British lawyer, writer and astronomer (1751–1824)

Capel Lofft (sometimes spelled Capell; 14 November 1751 – 26 May 1824) was a British lawyer, writer and amateur astronomer.

==Life==
Born in London, he was educated at Eton College and Peterhouse, Cambridge. He trained as a lawyer at Lincoln's Inn, where he was called to the bar (qualified as a barrister) in 1775. In addition to his legal practice, he became a prolific writer on the law and political topics. In politics, he was an advocate of parliamentary and other reforms, identifying with the Foxite Whig faction. He also engaged in voluminous correspondence with prominent authors.

His legal career was ended by a case in Stanton, Suffolk. On the night of 3 October 1799, Sarah Lloyd, a 22-year-old servant, was incited by a suitor to steal 40 shillings. She was caught, tried, and sentenced to death by hanging. Capel Lofft fought strenuously but unsuccessfully for a reprieve. Lloyd was to be executed on 23 April 1800 in Bury St Edmunds. Lofft accompanied the cart transporting Lloyd on that morning, holding an umbrella over Lloyd to shield her from rain, and remained by her side until she was hanged. The authorities took a dim view of Lofft's fight on Lloyd's behalf, and he was struck off the Roll (list of qualified lawyers).

Lofft wrote the preface to poet and former Quaker Thomas 'Clio' Rickman's An Ode, in Celebration of the Emancipation Of The Blacks of Saint Domingo, November 29, 1803. He commended Toussaint Louverture – "of whom Posterity will know how to speak" – and hoped that "a Nation [Haiti] which has emerged into Freedom should prove itself capable and worthy of the blessings [sic] by its use of it". He became the patron of Robert Bloomfield, the author of The Farmer's Boy, and was responsible for the publication of that work. Byron, in a note to his English Bards and Scotch Reviewers, ridiculed Lofft as "the Maecenas of shoemakers and preface-writer general to distressed versemen; a kind of gratis accoucheur to those who wish to be delivered of rhyme, but do not know how to bring forth."

Lofft had an interest in astronomy and is known to have observed several transits and eclipses. These include the transits of Mercury on 7 May 1799 and 9 November 1802, the solar eclipses on 16 June 1806 and 19 November 1816, and the lunar eclipses on 4 December 1797 and 10 June 1816.
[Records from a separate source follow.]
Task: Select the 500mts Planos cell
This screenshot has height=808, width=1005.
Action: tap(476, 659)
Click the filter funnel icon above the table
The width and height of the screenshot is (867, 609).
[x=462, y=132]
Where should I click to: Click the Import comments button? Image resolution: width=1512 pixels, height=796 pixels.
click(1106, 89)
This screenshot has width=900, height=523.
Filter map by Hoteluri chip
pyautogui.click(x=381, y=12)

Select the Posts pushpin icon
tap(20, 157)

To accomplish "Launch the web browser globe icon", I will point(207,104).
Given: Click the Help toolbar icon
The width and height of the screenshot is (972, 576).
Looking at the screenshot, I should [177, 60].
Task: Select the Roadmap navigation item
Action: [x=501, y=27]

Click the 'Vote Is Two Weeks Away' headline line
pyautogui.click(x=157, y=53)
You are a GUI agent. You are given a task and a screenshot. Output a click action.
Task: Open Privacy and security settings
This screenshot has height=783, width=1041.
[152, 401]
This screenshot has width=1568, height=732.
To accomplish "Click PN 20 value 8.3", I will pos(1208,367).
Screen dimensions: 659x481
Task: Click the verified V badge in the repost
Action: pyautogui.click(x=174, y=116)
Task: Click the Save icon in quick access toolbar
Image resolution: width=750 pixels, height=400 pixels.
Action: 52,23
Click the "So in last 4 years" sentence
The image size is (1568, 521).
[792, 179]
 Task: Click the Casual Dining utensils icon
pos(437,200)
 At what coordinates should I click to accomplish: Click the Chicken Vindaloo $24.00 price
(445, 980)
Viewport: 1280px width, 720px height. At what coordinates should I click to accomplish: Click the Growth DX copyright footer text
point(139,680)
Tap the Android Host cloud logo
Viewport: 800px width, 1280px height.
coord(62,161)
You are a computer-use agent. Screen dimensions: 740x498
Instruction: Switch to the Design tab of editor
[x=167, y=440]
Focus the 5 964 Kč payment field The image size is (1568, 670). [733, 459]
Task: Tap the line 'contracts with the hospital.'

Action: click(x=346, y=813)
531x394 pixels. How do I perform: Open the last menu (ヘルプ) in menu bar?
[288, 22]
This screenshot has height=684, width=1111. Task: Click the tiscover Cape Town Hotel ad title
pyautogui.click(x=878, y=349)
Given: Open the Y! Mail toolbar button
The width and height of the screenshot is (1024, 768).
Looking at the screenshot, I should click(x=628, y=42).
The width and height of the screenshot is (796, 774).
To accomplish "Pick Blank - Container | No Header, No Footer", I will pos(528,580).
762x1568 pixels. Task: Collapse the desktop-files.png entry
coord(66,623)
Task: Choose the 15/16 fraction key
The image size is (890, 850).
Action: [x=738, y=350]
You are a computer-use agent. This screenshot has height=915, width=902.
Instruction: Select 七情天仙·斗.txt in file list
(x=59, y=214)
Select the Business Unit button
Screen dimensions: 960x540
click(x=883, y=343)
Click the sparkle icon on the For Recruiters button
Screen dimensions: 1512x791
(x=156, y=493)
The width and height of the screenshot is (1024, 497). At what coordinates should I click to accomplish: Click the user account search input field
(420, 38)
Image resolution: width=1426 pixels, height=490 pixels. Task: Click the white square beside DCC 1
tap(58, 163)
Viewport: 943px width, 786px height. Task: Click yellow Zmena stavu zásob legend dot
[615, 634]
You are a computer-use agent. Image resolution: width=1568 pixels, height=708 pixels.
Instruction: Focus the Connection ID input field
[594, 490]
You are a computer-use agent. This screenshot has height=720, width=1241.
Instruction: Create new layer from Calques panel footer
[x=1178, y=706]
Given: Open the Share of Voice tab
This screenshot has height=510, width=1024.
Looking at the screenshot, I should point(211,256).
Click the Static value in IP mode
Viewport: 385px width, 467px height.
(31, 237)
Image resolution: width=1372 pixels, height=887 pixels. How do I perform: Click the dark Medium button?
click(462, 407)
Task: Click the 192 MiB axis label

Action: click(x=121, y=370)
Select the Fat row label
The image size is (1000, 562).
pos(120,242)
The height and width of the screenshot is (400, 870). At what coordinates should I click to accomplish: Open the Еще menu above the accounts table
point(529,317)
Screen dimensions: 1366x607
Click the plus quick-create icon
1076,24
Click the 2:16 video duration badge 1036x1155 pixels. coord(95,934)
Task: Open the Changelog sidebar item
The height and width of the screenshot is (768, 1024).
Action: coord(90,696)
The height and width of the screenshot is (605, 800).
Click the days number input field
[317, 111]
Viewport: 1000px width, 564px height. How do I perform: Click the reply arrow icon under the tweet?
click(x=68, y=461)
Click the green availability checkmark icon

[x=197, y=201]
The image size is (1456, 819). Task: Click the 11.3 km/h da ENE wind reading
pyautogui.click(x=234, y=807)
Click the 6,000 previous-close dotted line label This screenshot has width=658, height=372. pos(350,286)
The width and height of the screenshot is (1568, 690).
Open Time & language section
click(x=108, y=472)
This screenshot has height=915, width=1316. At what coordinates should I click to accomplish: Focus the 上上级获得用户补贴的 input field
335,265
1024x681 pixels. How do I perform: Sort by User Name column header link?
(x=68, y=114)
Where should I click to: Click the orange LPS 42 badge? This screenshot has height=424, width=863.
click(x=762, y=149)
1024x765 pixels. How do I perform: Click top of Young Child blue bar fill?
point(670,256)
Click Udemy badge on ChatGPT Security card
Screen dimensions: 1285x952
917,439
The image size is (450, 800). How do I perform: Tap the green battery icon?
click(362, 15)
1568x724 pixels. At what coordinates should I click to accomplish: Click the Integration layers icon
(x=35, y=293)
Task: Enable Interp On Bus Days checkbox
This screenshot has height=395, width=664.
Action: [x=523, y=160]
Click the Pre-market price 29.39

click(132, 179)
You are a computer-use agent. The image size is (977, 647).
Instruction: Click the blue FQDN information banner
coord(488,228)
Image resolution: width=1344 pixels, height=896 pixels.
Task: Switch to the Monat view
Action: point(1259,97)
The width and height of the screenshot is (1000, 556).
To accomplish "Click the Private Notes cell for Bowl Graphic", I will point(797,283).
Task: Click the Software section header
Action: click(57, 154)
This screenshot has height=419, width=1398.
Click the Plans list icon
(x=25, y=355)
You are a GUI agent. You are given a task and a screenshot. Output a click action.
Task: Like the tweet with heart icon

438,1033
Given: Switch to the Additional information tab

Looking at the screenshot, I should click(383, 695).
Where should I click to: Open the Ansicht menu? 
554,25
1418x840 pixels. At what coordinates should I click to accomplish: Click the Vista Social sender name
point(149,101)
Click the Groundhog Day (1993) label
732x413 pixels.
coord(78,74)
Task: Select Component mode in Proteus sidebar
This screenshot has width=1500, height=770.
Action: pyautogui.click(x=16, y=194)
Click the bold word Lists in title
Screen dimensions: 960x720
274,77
The deaths of Lofft's father and uncle in 1811 left him with a large property and family estate. A supporter of Napoleon, he wrote letters to the editor of the Morning Chronicle (31 July and 10 August 1815) opposing the Government's decision to send Napoleon to St Helena. Lofft attempted to serve a writ of habeas corpus (a legal instrument against wrongful imprisonment) while the captive Napoleon was being held aboard a ship in Plymouth.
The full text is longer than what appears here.